Потом Жюльен поехал назад в Авиньон. Возле вокзала у него кончился бензин, и машину он бросил на обочине. Он даже не запер дверцы, а просто ушел, поглядывая вверх на товарные поезда, замершие и жалко пыхтящие на путях у него над головой. Иногда ему казалось, будто все поезда Франции последние четыре года простояли вот так в ожидании хоть какого-то приказа. Ничто больше не двигалось, разве что в замедленном темпе.
Он направился в лицей, переоборудованный во временную тюрьму. Его родной лицей, где он одержал свои первые юношеские победы, прежде чем записался добровольцем в 1917 году. Где познакомились мальчики Жюльен, Бернар и Марсель. И он понял, какая страсть владела сейчас Марселем, как он жаждал наконец оказаться победителем.
Он вспомнил свою классную комнату, возможно, и сейчас украшенную таблицами с алфавитами. Вспомнил запах лицея, краску, шелушащуюся в коридорах. А вот карты теперь исчезли со стен, чтобы Эльзас и Лотарингия не значились бы французскими, и украшавший некогда вестибюль бюст Марианны, символа республиканской Франции, без сомнения, тоже был унесен на склад по приказу Марселя три года назад. Но прежним, наверное, осталось возвышение с учительским столом, который Бернар когда-то исцарапал перочинным ножиком.

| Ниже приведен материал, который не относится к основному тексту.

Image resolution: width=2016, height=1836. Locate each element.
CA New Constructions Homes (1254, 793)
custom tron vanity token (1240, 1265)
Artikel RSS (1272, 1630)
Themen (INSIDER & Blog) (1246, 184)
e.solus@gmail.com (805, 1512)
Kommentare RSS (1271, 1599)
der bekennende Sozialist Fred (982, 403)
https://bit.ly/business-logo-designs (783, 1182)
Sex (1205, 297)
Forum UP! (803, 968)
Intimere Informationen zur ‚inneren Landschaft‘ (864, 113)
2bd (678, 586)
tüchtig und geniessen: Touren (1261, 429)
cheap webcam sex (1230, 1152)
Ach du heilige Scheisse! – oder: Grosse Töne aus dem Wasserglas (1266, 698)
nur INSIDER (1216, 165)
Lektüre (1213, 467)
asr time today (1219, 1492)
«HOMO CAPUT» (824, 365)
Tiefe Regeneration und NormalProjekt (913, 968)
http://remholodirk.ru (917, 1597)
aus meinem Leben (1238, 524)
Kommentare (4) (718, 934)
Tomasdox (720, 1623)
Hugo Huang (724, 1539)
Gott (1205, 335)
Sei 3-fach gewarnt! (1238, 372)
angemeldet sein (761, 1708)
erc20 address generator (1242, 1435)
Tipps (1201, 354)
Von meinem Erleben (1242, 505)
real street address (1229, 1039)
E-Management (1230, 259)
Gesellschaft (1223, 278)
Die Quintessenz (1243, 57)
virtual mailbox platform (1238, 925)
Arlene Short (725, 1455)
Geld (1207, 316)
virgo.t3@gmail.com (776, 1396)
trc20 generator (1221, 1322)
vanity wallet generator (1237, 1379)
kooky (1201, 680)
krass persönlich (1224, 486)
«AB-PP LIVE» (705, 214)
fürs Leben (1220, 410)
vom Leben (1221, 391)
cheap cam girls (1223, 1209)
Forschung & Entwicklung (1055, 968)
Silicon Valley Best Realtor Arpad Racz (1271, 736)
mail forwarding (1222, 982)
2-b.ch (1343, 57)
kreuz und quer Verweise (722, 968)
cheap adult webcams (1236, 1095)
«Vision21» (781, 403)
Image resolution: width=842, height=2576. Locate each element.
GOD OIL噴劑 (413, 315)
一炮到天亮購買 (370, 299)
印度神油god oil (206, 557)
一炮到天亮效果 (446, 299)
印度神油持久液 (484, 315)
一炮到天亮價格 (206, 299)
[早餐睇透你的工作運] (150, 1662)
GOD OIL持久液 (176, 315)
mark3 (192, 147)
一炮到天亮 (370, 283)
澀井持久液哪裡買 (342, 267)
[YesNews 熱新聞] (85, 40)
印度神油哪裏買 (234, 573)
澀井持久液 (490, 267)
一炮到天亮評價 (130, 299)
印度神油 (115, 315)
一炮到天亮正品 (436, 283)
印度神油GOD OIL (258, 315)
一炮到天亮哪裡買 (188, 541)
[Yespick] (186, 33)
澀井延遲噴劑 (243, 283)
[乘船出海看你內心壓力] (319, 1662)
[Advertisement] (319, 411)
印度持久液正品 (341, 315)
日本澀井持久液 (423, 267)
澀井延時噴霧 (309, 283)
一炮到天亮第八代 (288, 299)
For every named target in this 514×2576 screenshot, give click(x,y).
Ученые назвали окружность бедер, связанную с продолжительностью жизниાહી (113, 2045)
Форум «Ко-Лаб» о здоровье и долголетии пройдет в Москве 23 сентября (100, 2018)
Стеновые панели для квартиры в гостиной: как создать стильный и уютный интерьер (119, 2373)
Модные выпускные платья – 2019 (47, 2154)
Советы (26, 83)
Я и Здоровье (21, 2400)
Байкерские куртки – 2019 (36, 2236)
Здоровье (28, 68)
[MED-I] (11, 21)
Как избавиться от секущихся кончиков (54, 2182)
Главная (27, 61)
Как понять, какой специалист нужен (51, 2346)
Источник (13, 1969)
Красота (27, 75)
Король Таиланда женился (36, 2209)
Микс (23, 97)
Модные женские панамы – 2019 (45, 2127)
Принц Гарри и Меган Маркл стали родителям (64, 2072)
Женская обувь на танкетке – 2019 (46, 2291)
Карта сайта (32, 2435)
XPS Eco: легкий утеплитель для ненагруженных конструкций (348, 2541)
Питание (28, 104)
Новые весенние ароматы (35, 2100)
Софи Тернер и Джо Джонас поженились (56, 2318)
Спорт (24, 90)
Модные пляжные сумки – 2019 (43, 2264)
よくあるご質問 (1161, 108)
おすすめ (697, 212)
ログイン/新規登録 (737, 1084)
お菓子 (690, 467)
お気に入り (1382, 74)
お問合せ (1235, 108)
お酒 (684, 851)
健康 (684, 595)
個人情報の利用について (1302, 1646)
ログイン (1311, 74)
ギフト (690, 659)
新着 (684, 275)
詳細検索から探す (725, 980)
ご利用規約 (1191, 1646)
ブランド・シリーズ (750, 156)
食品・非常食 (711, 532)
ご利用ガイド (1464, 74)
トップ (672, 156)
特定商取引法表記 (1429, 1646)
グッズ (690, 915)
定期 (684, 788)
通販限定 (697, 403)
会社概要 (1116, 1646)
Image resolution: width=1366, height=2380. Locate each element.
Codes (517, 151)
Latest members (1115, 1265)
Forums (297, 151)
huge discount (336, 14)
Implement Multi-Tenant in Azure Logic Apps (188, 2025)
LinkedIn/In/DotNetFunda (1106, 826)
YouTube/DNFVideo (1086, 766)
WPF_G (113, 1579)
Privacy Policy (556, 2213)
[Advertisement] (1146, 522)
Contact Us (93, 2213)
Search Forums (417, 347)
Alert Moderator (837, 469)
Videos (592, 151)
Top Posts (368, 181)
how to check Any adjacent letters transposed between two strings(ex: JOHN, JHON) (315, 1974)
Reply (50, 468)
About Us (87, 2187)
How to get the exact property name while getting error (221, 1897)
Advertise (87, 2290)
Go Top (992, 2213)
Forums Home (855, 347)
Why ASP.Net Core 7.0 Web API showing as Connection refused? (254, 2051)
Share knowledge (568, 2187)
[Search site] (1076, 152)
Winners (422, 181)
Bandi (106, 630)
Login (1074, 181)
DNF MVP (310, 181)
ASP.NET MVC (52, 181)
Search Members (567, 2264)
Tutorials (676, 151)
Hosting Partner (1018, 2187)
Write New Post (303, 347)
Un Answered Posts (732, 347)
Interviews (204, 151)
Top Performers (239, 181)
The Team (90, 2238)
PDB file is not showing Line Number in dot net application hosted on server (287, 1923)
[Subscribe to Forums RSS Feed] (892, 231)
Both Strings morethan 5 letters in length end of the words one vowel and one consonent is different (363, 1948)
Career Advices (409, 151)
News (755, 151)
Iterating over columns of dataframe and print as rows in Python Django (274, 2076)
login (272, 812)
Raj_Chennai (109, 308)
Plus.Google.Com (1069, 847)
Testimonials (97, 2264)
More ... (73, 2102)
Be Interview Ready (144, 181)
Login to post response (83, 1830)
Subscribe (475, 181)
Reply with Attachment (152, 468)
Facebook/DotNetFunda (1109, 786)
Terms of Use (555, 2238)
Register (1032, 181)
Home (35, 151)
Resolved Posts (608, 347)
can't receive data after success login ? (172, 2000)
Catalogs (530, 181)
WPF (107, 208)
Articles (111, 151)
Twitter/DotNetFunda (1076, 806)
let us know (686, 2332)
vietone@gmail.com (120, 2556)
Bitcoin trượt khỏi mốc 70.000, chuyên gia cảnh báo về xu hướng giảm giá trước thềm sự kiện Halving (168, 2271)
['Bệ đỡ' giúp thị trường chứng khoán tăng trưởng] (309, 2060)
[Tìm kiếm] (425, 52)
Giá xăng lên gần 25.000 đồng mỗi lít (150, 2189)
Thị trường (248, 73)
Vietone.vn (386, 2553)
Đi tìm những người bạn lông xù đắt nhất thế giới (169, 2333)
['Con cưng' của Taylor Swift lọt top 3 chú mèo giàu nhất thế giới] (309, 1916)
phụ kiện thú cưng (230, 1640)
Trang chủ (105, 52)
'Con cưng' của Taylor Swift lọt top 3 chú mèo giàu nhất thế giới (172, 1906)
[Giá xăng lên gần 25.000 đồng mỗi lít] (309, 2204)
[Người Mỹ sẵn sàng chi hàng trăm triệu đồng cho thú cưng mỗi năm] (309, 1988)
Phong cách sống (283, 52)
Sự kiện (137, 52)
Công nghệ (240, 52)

Все смотрели, как он это делает, — толпились вокруг, смеясь и хихикая. Марсель сидел за партой и что-то усердно писал, как всегда используя свободное время с наибольшей пользой. А где был сам Жюльен? У стола? Он уже не мог вспомнить. Просто эпизод из черно-белого фильма: хихикающие дети, внезапная тишина и толкотня, когда дверь отрыл учитель мсье Жюло. Подозрительный взгляд, а затем допрос.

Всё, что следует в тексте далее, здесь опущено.